=== Given text ===

Speaking in front of an 800-strong audience comprising heads of state, international shipping ministers, EU officials, chairpersons of international organisations, Greek cabinet members and decision makers from the world’s biggest maritime companies, the Greek Prime Minister opened his speech praising the Greek shipping industry for its 7% contribution to the country’s GDP and the 200,000 jobs it has created for Greek citizens.

The overall atmosphere was one of tentative jubilation as the joy of reunion was clouded by the Russian invasion of Ukraine. Greek Prime Minister Kyriakos Mitsotakis acknowledged the outsize role that Greek energy trades play in the current paradigm shift, saying: “The war in Ukraine forces Europe to look toward energy markets in the Middle East, in Africa and America. These new markets can be conquered by shipowners.

“We ask the Greek shipping industry to understand that there must be stability in the world. This war must end.”

MItsotakis slammed the influence of “authoritarian and autocratic leaders… who use any excuse to violate the borders and the sovereignty of their neighbours”.
Recurrent in the opening ceremony speeches was an emphasis of the key role shipping plays in low-carbon transport. Speakers made clear their concerns over EU regulations, with the need to decarbonise ultimately requiring a level playing field.

Mitsotakis stressed the importance of shipping being treated with an equal footing. “In the 19th century the Greek shipowners turned from sail to steam, and now we must do the reverse – returning to a shipping that is neutral from an energy point of view. We have to intensify research, to develop new technologies and fuels, [but] second, it is imperative that we revise EU rules to allow competition across transport modes to happen on an equal basis, so that he who pollutes will be paying. This is a historical challenge that calls for a united front,” said the Prime Minister.

“Over the past four years, shipping proved once again that it is all-weather,” said Melina Travlos, who in February became the first female President of the Union of Greek Shipowners. “The figures speak for themselves; over 90% of world trade; 70% of EU foreign trade. Custodian of the prosperity and wellbeing of people, of states, and of society. In times of peace, times of war, and times of global crisis, shipping has managed to navigate this volatile environment.

“It is a top priority that Europe not create deadlocks. Shipping is multi-dimensional; understanding it requires study, specialisation and years of expertise. We must awaken those in charge and enlighten them with what is really sustainable.

“Greek shipping is a national asset, and it is particularly important that the state recognises the superiority of our shipping nationally and internationally. We should guard our status as a maritime nation.”

EU Commissioner for Transport, Adina Ioana Vălean called attention to seafarers and their heroism, who kept needed materials moving even as the rest of the world ground to a halt. “Covid-19 changed consumption patterns overnight, complicating crew changes, increasing congestion. Asymmetric recovery around the world has not helped. But delivering food, medicines, and everyday goods, seafarers were the unsung heroes of these times.”

But smiling in the face of grim headwinds and upcoming challenges, Prime Minister Mitsotakis delivered his parting words: “As Pericles said: great is the power of the country that controls the sea. Fair winds and following seas to you all!”.

This article first appeared in the Tuesday June 7 2022 edition of Posidonia Today, the show daily publication for Posidonia.

===

Task directions: From the article on the Posidonia opening speeches, return the passage starting with "The overall atmosphere" and going on through "conquered by shipowners.", copied word for word.

=== Source material ===

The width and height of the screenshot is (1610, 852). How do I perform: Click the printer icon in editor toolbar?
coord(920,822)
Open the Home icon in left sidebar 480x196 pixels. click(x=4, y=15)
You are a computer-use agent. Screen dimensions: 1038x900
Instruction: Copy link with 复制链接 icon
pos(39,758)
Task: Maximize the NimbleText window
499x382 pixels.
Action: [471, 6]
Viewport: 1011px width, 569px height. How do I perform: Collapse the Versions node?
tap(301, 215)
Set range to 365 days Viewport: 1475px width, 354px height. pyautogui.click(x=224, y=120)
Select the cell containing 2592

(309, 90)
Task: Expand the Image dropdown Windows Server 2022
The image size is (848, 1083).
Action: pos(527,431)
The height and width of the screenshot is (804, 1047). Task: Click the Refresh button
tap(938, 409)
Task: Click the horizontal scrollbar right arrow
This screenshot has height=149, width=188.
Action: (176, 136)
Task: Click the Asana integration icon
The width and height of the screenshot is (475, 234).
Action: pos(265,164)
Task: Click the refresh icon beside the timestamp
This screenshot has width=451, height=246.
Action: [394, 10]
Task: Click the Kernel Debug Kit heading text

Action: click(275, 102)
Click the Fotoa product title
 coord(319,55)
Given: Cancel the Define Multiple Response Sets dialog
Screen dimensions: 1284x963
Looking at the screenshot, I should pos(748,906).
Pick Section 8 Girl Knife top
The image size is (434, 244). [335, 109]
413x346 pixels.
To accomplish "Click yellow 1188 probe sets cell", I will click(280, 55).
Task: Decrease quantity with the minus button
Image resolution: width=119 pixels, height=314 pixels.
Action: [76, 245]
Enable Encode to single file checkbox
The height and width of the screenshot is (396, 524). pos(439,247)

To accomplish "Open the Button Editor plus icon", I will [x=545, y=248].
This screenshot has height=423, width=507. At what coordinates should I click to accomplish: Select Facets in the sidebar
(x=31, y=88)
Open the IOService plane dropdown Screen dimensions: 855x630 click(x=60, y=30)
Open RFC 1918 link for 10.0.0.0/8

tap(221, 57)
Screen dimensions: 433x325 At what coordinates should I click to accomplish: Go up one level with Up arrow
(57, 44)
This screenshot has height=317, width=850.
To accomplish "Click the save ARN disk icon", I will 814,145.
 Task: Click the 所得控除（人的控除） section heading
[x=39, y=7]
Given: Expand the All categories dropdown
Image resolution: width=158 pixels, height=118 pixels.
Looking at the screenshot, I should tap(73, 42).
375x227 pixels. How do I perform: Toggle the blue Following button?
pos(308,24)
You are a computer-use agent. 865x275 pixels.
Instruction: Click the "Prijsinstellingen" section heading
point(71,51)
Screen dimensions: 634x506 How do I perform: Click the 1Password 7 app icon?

===

Output:
The overall atmosphere was one of tentative jubilation as the joy of reunion was clouded by the Russian invasion of Ukraine. Greek Prime Minister Kyriakos Mitsotakis acknowledged the outsize role that Greek energy trades play in the current paradigm shift, saying: “The war in Ukraine forces Europe to look toward energy markets in the Middle East, in Africa and America. These new markets can be conquered by shipowners.